Spider venoms are a rich source of ion channel modulators that are increasingly being used as pharmacological tools and as leads for the development of novel therapeutics.1 Almost without exception, these toxins are allosteric modulators (“gating modifiers”) that bind to the voltage-sensor domain of the channel in order to alter channel activation or inactivation.2 Remarkably, despite this ubiquitous mode of action, we know virtually nothing about the molecular basis of the interaction between spider-venom peptides and the voltage-sensor domain of voltage-gated ion channels.
In this study, we used the interaction between the spider-venom peptide VSTx1 and the voltage-sensor domain (VSD) of the KvAP potassium channel as a model system for understanding what drives this type of toxin-channel interaction.

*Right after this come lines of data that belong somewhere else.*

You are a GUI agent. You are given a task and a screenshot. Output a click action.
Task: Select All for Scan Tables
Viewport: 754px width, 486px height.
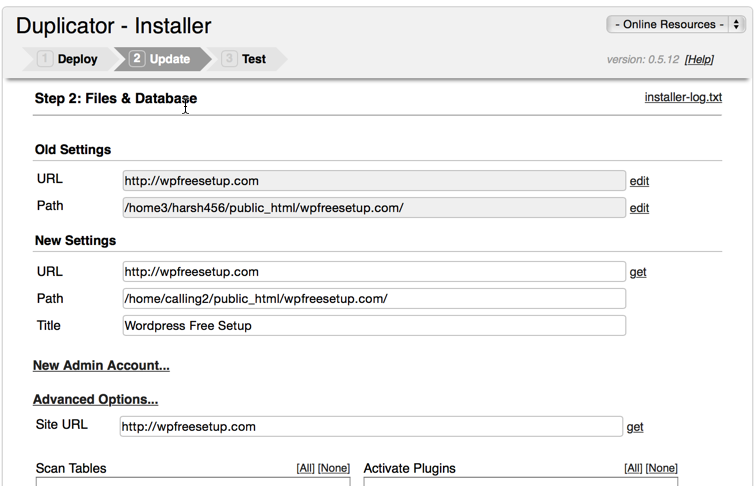[307, 469]
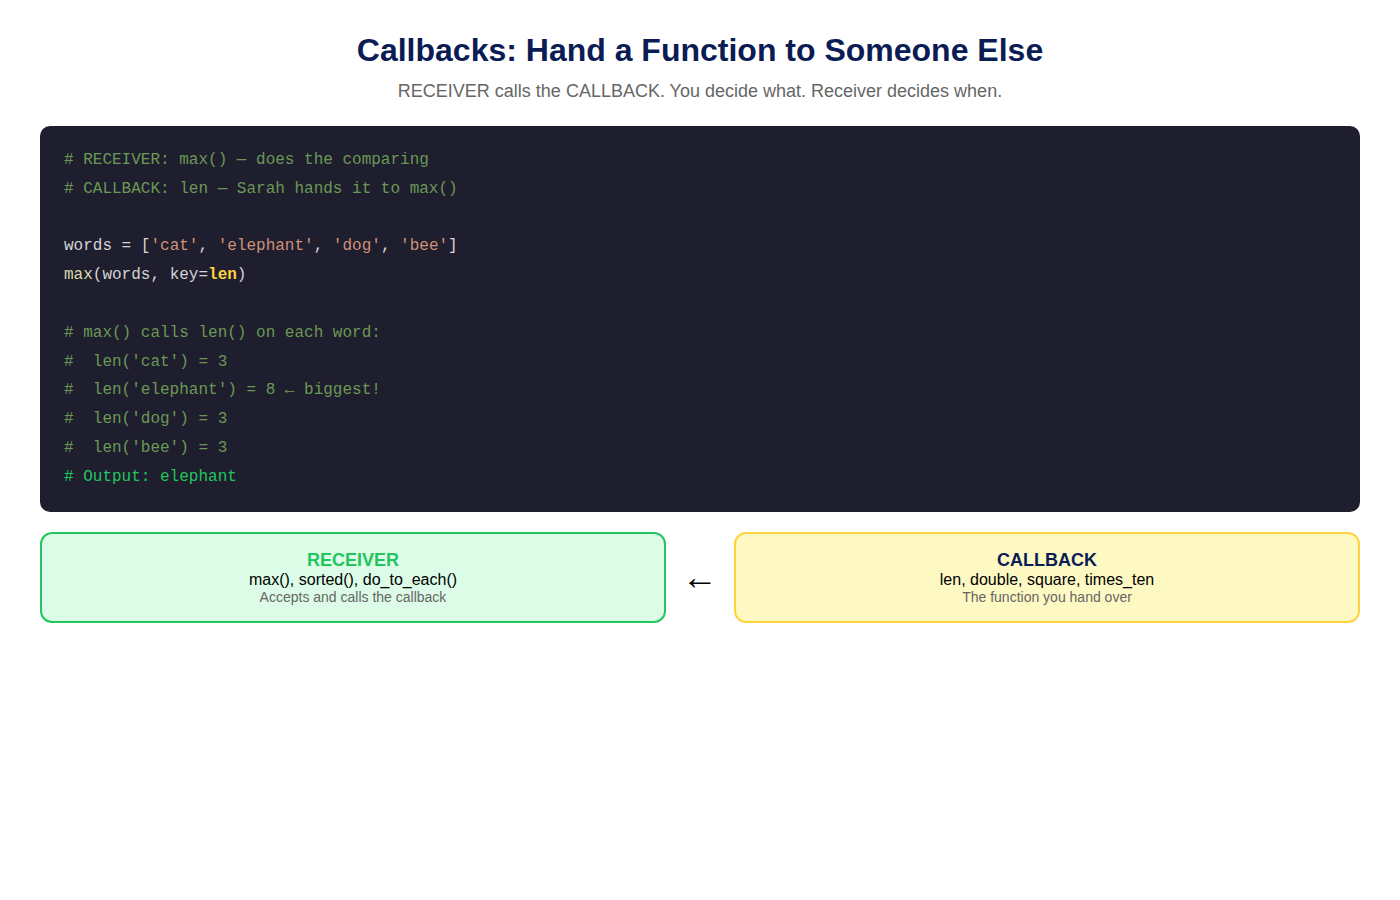1400x900 pixels.
Task: Click the len('cat') = 3 comment
Action: coord(146,361)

Isotopically labeled VSTx1 and KvAP VSD were produced recombinantly in Escherichia coli. The structure of VSTx1 was solved using triple resonance NMR experiments. KvAP VSD was isotopically labeled for NMR studies and purified in detergent micelles. NMR chemical shift mapping with isotopically KvAP VSD and unlabeled toxin, or vice versa, was then used to probe the molecular details of the interaction.
In future studies, we plan to apply the methods that we have developed here to study the interaction between spider-venom peptides and the voltage-sensor domain of the voltage-gated sodium channel NaV1.7, which is an important target for the development of novel analgesics.